Engineering Contradictions & Design Principles
Engineering Contradiction Analysis
1Measurement precision
If electrochemical processes (discharging and charging) are performed on batteries to determine actual capacity, then battery performance can be accurately evaluated, but efficiency is low and costs are high
Solution Approach 1:
The patent uses neural network models to create a virtual copy of the electrochemical testing process. Instead of physically discharging and charging batteries to measure capacity, the trained model predicts battery performance parameters based on production data, replacing the physical measurement process with a computational simulation that yields similar results without the time and cost overhead
Solution Approach 2:
The patent performs preliminary training of neural network models using historical battery data before actual performance determination is needed. The model learns from past electrochemical test results and production parameters, so when new batteries need evaluation, the predictions can be made immediately without performing the actual discharge/charge cycles, effectively preparing the prediction system in advance
2Measurement precision
If electrochemical processes (discharging and charging) are performed on batteries to determine actual capacity, then battery performance can be accurately evaluated, but costs are high
Solution Approach 1:
The patent replaces expensive physical electrochemical testing with a computational model that replicates the measurement function.

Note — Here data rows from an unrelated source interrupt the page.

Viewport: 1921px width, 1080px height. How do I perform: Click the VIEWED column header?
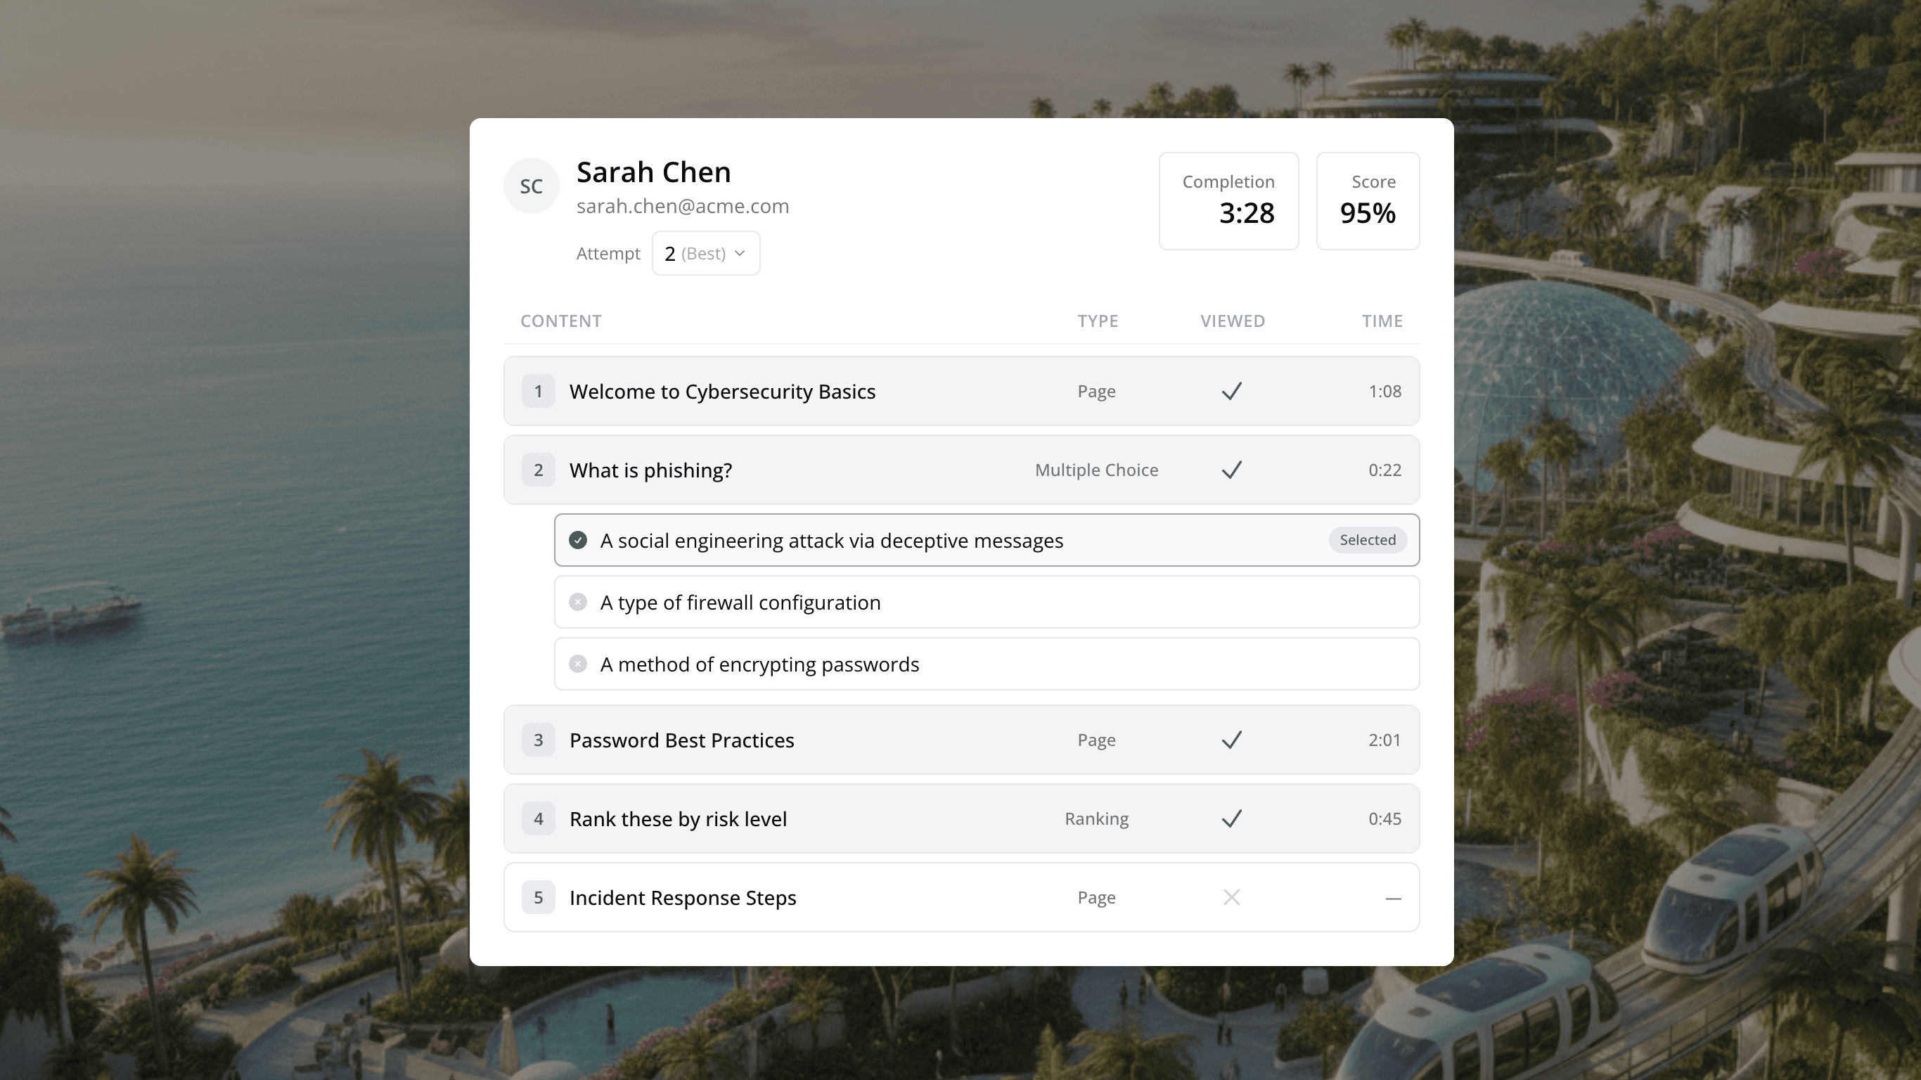pos(1232,321)
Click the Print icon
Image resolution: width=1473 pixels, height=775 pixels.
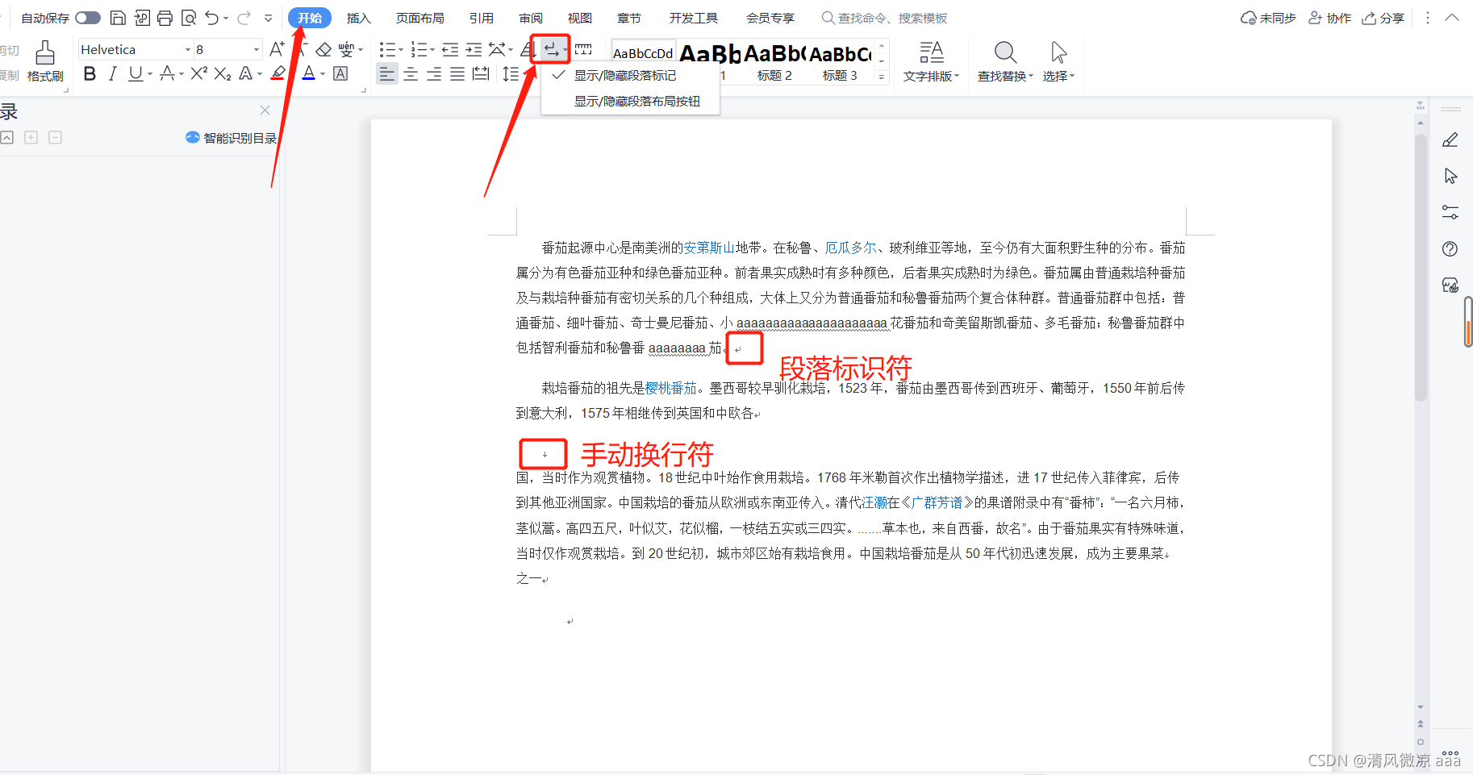(165, 17)
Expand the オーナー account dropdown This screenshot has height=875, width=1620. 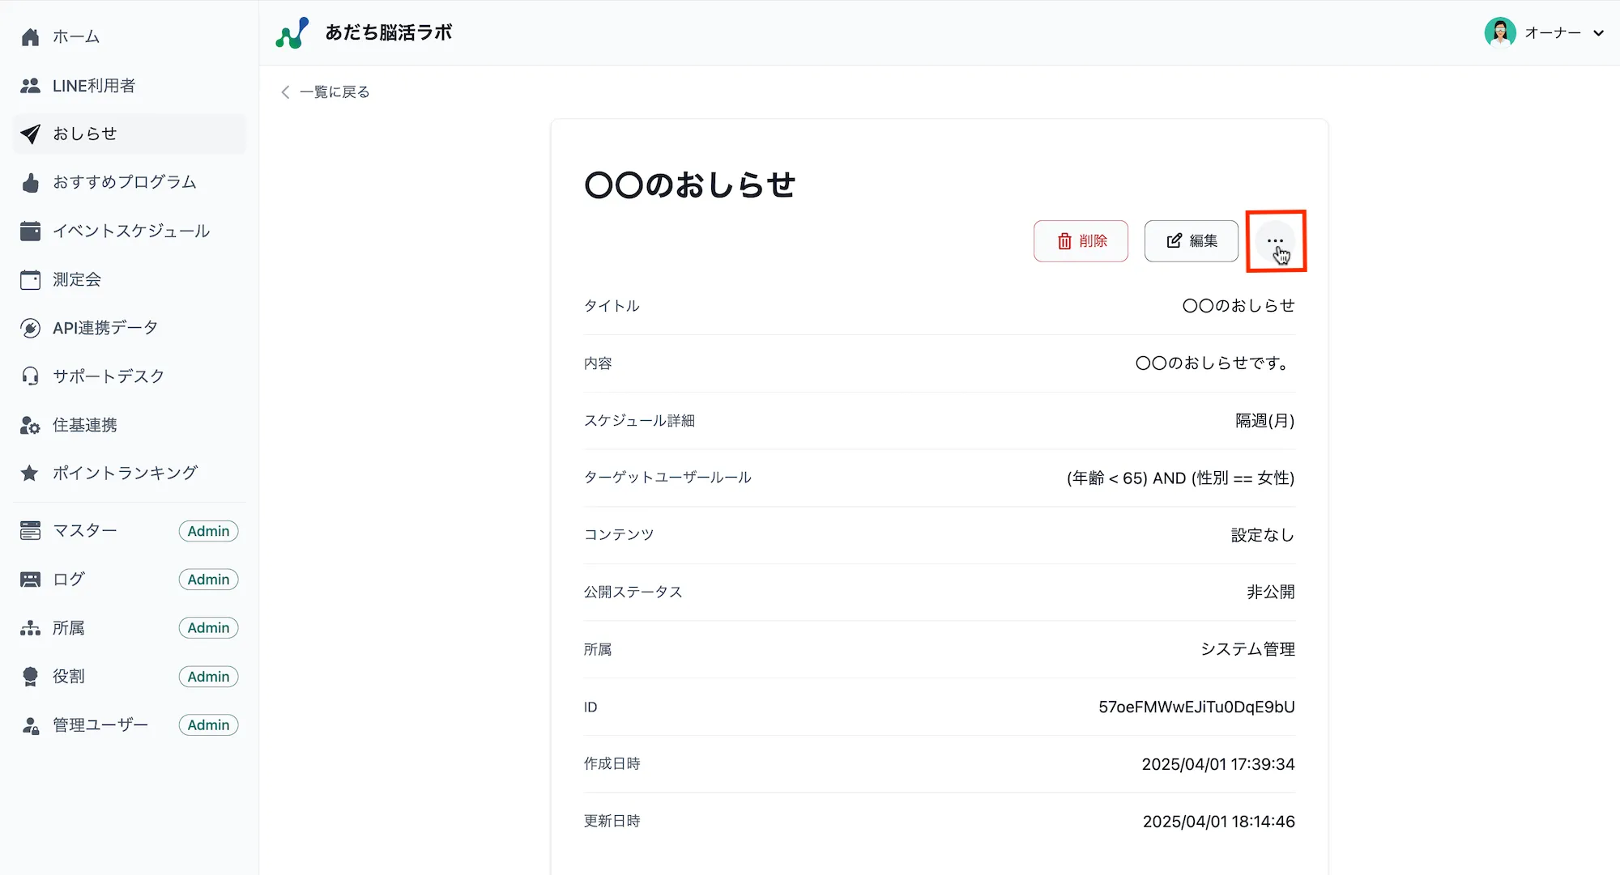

The neural network predicts battery capacity and performance parameters by processing production data through learned relationships, eliminating the need for costly discharge/charge testing while maintaining acceptable accuracy for production purposes
Solution Approach 2:
The patent uses inexpensive computational resources (neural network predictions) instead of expensive physical resources (electrochemical test equipment, time, and energy). The model provides a low-cost alternative that consumes minimal energy compared to actual battery cycling tests, making performance determination economically viable at scale
3Measurement precision
If second stage process is performed on battery to obtain second stage parameter, then prediction accuracy of battery performance can be improved, but efficiency of determining battery performance decreases
Solution Approach 1:
The patent divides the battery performance prediction into two sequential neural network stages: the first network predicts intermediate parameters from production data, and the second network uses those predictions along with production parameters to predict final performance. This segmentation allows the system to capture complex relationships in steps rather than requiring all data from a time-consuming second stage electrochemical process
Solution Approach 2:
The first neural network performs preliminary prediction of intermediate parameters that would otherwise require actual electrochemical testing to obtain. By predicting these intermediate values computationally before final performance prediction, the system captures important relationship patterns without performing the physical second-stage testing that would consume time and resources
Data Source
AI summary
A battery performance prediction method is provided. In the method, the first network first predicts a parameter of a battery in a procedure of a second stage process based on a parameter of the battery in a procedure of a first stage process, and then fuses the parameter of the battery in the procedure of the first stage process with the parameter that is obtained through prediction and that is of the battery in the procedure of the second stage process, and a second network predicts a performance parameter of the battery based on a plurality of features of the battery, thereby effectively improving prediction accuracy of the performance parameter of the battery.